Mac n Cheese is such a staple comfort food, and one I haven’t eaten in a very long time since going gluten free and dairy free. For some reason the urge struck me this evening, and I started playing around with recipes tonight to see what I could come up with.
I have been working on developing a set of percentages to follow for mixing up gluten free flour mixes. All purpose flour is a blend of hard and soft wheats, making it suitable for most general purposes. If you are making a lot of cake or bread you probably want to buy flours blended just for those products, but all purpose will take care of most of your needs. Not so for gluten-free flour blends. I have found that the terms “all purpose” and “gluten free” generally don’t go together. Pie crusts need a flakier texture than pizza crusts, bread needs more protein and pancakes need more starch. Since a good baked macaroni starts with a bechamel sauce, I began by blending a Sauce Flour mix.
Sauce Flour Blend (Mach 1): 40% sorghum, 20% quinoa flour, 20% chickpea, 10% fine rice flour, 10% tapioca.
I found this to be a bit grainy, so I will reduce the fine rice flour in Mach 2.
Since I had black rice noodles from the Asian market in my cabinet and had just bought some Monterey Jack cheese (yes, I’m using dairy in this one. Let me get the sauce right before I make another set of substitutions!) I decided to make ‘black n white mac n cheese’.
I used my Sauce Flour Blend to make a basic bechamel sauce – a little oil in a saute pan, a tablespoon of flour sprinkled over it and cooked it into a blonde roux. I used almond/coconut milk for the dairy in the sauce, and added sea salt, freshly grated nutmeg, white pepper, and powdered ginger.
After cooking the noodles, I grated 2 ounces of cheese into the strained sauce and then poured it back over the noodles, placing it in a small casserole dish for baking. I topped it with ground puffed millet and rice cereals for an ‘au gratin’ topping.
I like it. It isn’t my final version, but for a first pass, it looks cool, tastes good, and the cheese is evenly distributed. I’m going to keep working on the Sauce Flour Blend to get that perfected and then start working on variations that become creamy without using cheese.

[Stored items]
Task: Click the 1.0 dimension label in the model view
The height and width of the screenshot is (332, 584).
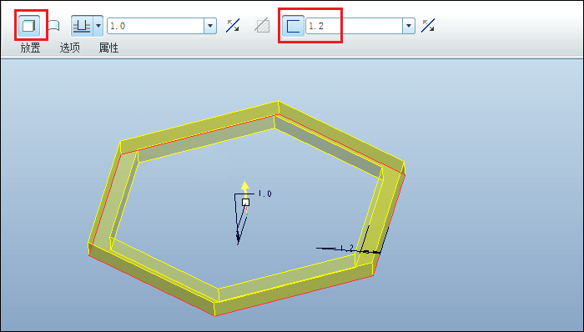Action: tap(264, 194)
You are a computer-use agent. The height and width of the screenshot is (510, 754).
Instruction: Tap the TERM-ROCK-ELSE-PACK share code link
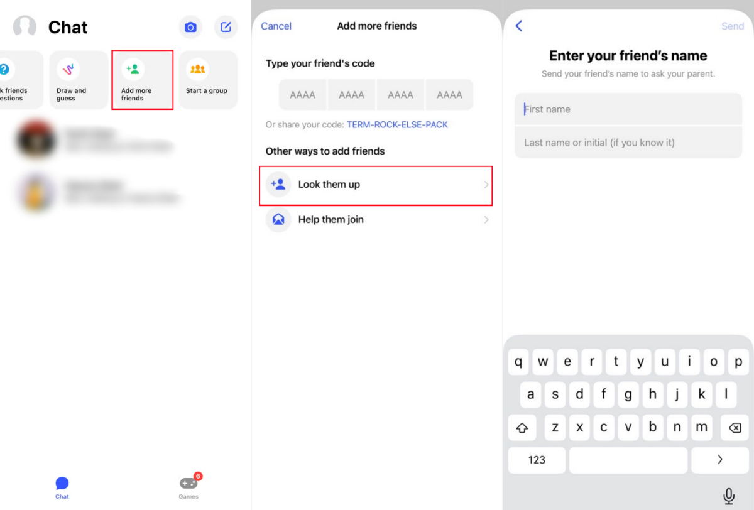tap(397, 124)
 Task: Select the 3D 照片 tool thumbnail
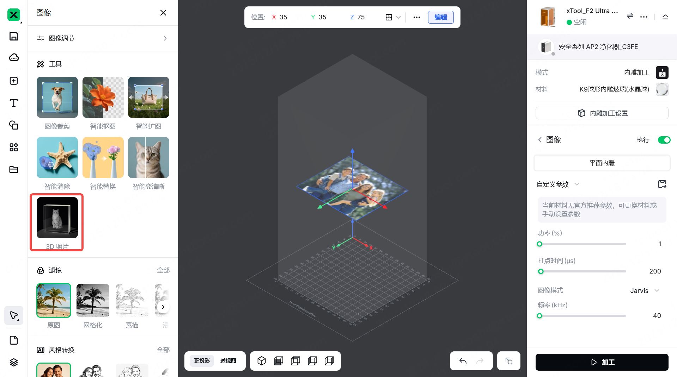(57, 218)
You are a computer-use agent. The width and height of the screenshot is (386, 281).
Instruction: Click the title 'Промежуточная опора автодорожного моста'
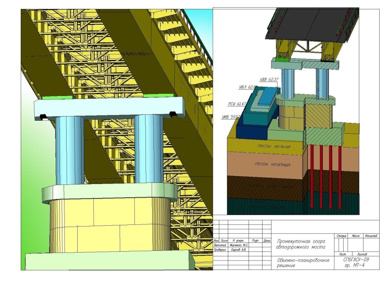pyautogui.click(x=301, y=244)
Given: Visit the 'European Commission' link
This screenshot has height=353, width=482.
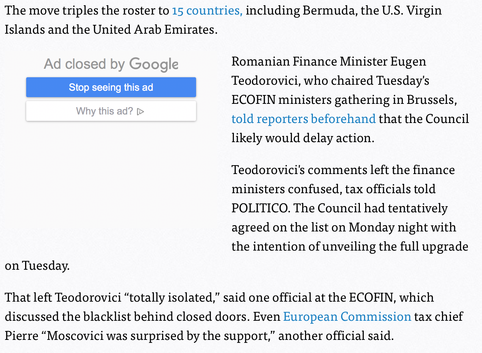Looking at the screenshot, I should 347,316.
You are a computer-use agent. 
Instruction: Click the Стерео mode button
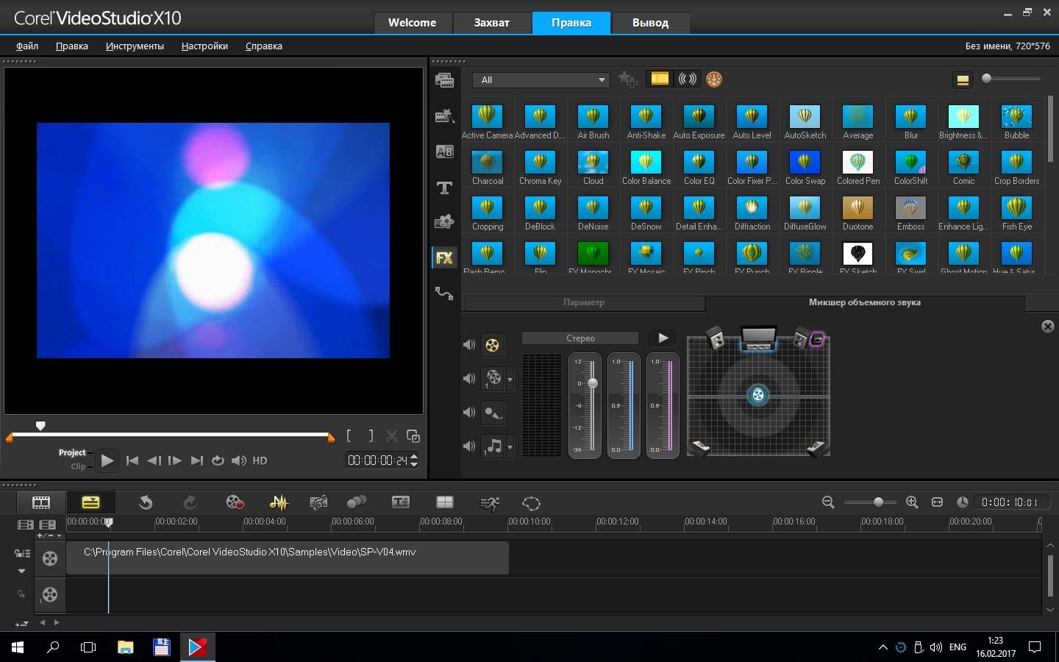580,338
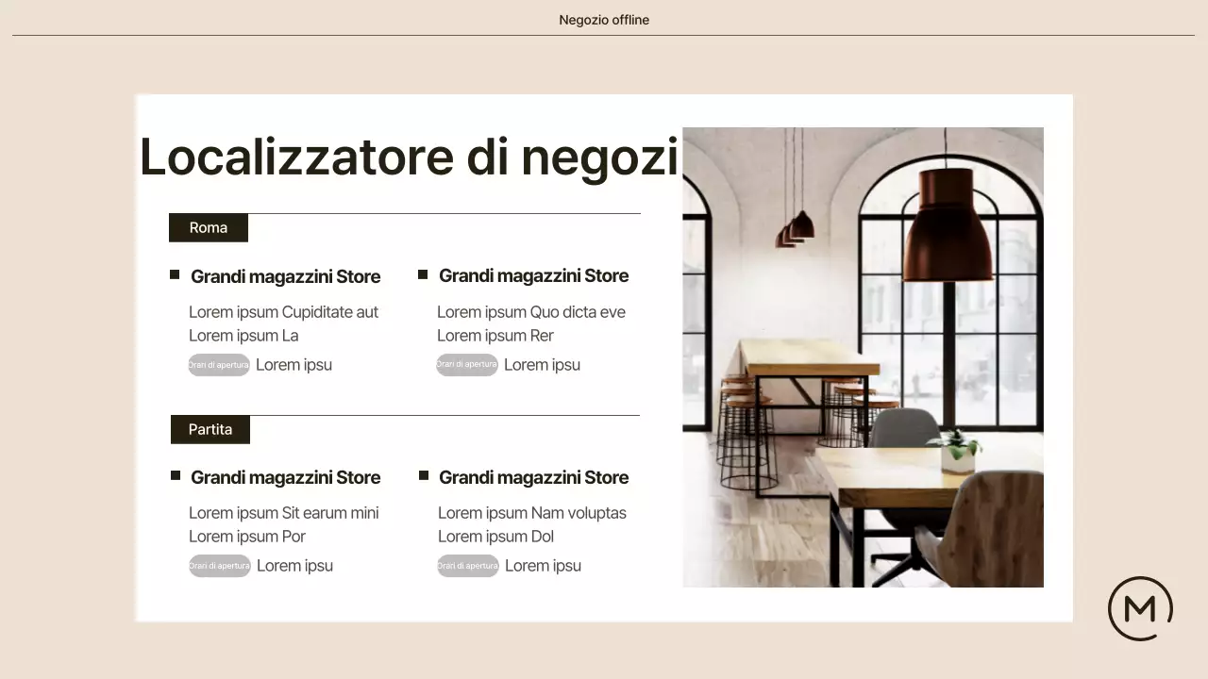
Task: Select the 'Orari di apertura' badge in Sit earum entry
Action: point(218,566)
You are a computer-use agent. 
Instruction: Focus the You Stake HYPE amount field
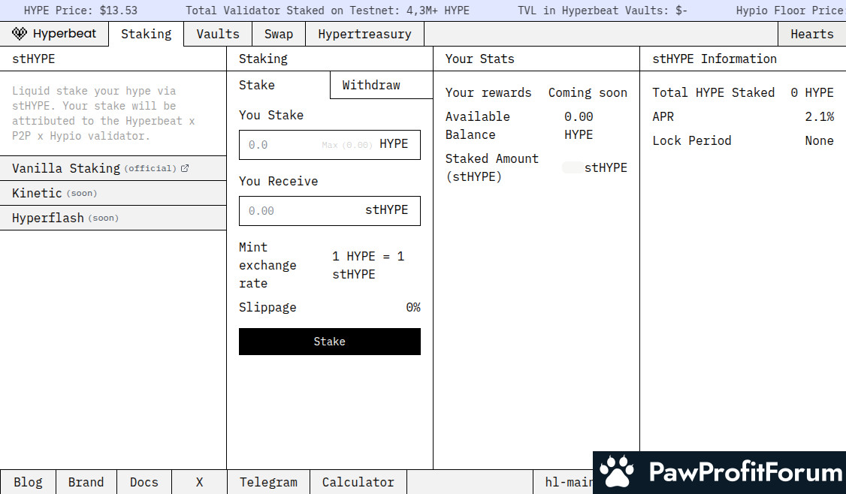(282, 145)
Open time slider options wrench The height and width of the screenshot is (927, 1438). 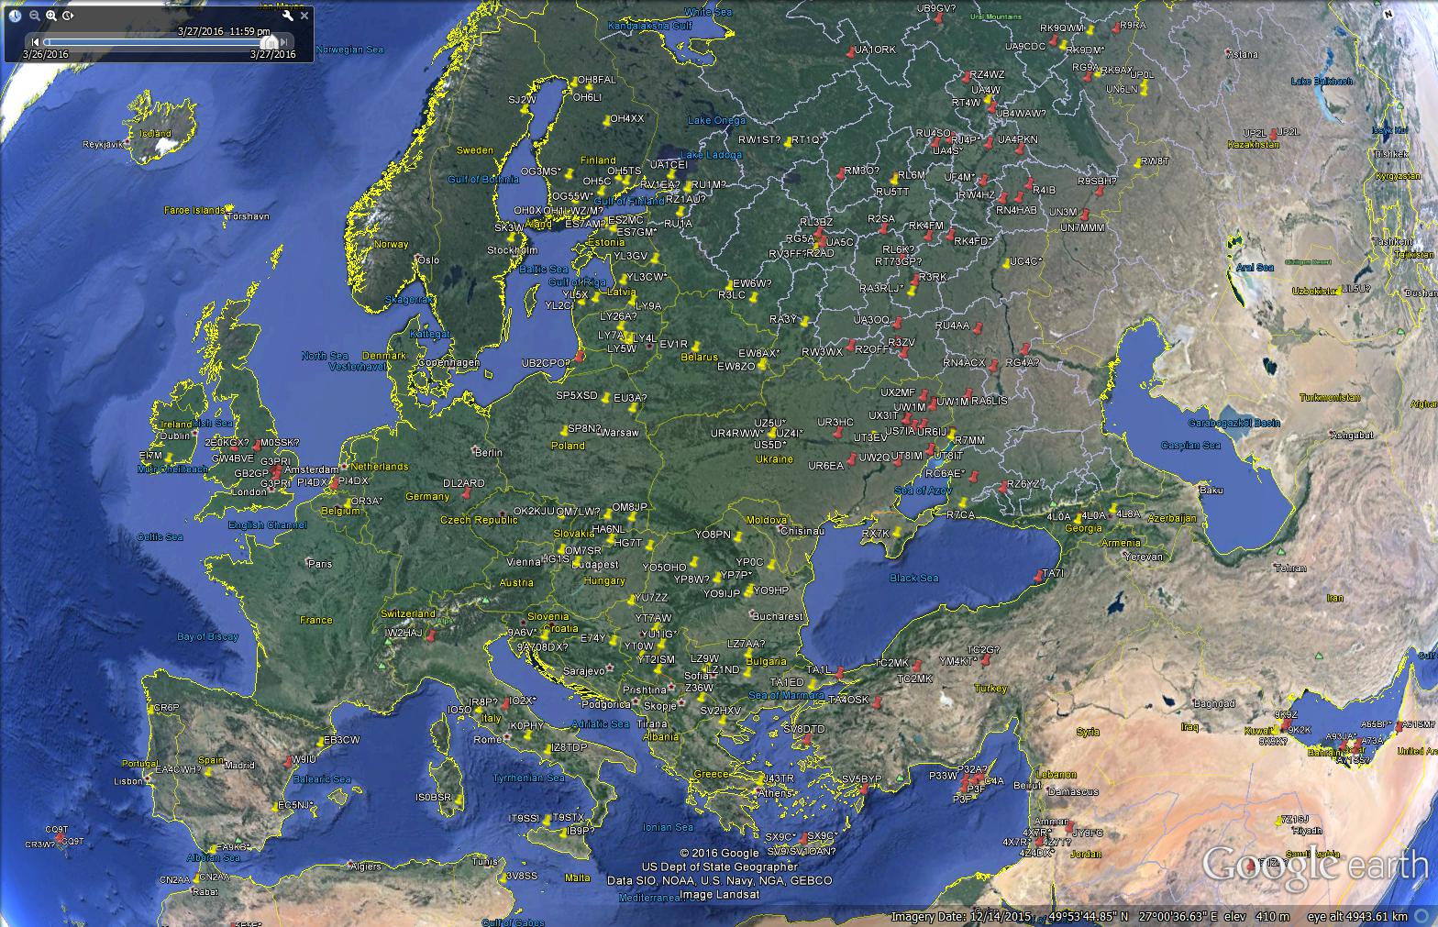pos(288,16)
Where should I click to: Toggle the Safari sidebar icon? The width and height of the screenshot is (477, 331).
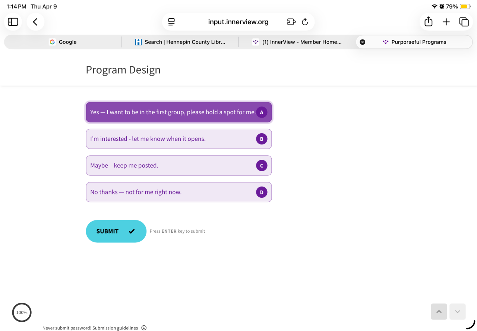(x=13, y=22)
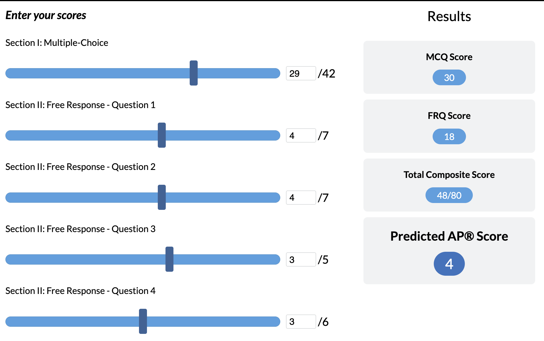Click the Multiple-Choice slider handle

tap(194, 73)
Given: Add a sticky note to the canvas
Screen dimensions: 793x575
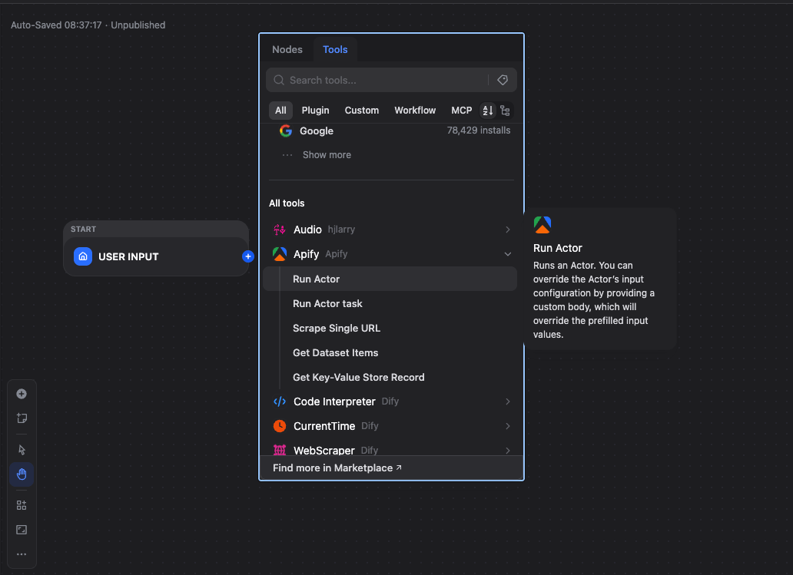Looking at the screenshot, I should (22, 418).
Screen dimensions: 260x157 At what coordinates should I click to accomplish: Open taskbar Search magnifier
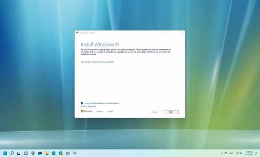pos(12,153)
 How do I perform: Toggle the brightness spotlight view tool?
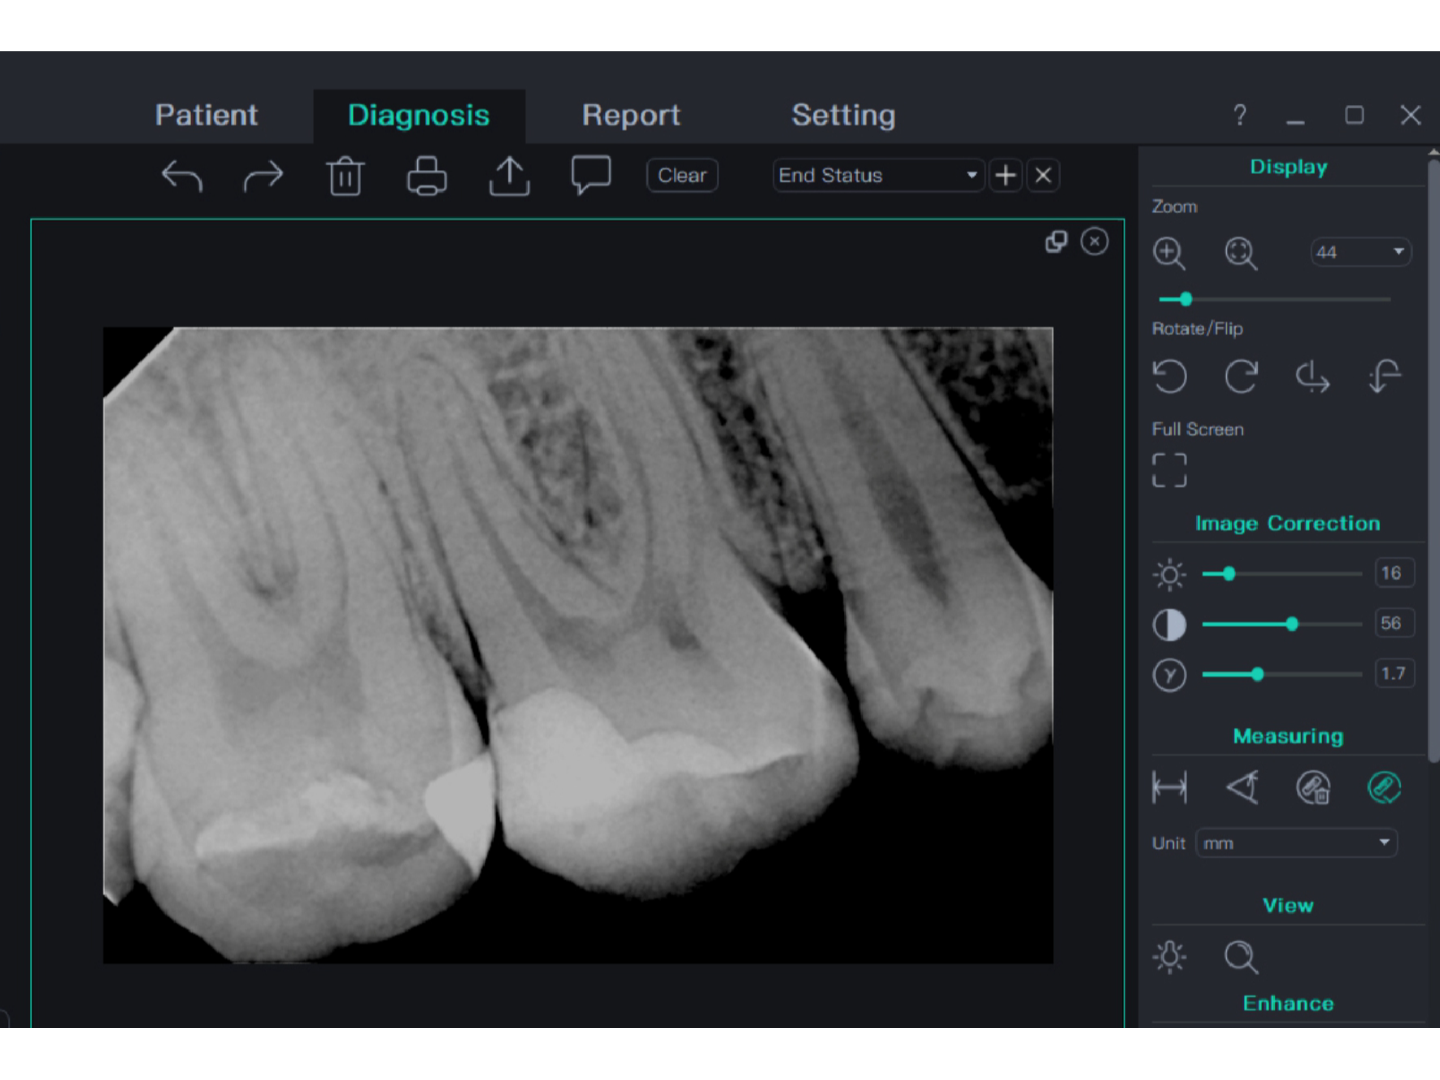(1169, 957)

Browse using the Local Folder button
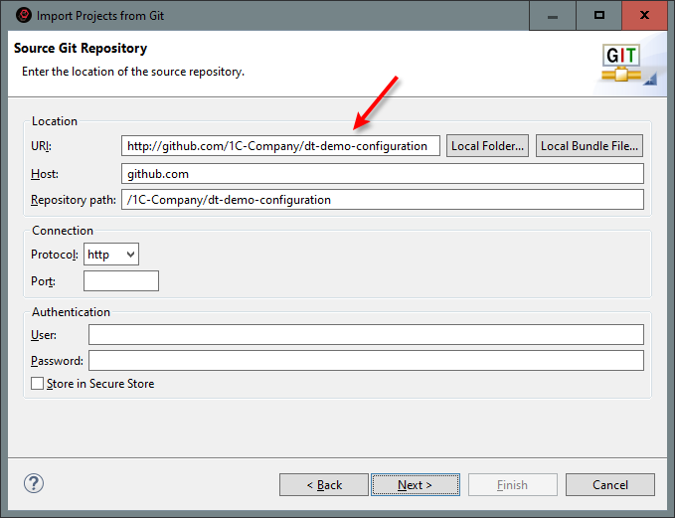tap(487, 146)
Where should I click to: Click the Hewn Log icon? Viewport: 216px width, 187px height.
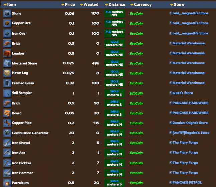click(7, 73)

Your instructions:
Decide whether each statement agrees with the mac n cheese post, answering yes or no and quoting the words from the post that settle it.
1. The first Sauce Flour Blend was 40% sorghum.
2. No dairy was used in this version of the dish.
3. The topping was made from ground puffed millet and rice cereals.
The stored items aren't needed and can be set aside.

Problem solution:
1. Yes: "40% sorghum"
2. No: "yes, I’m using dairy in this one."
3. Yes: "I topped it with ground puffed millet and rice cereals"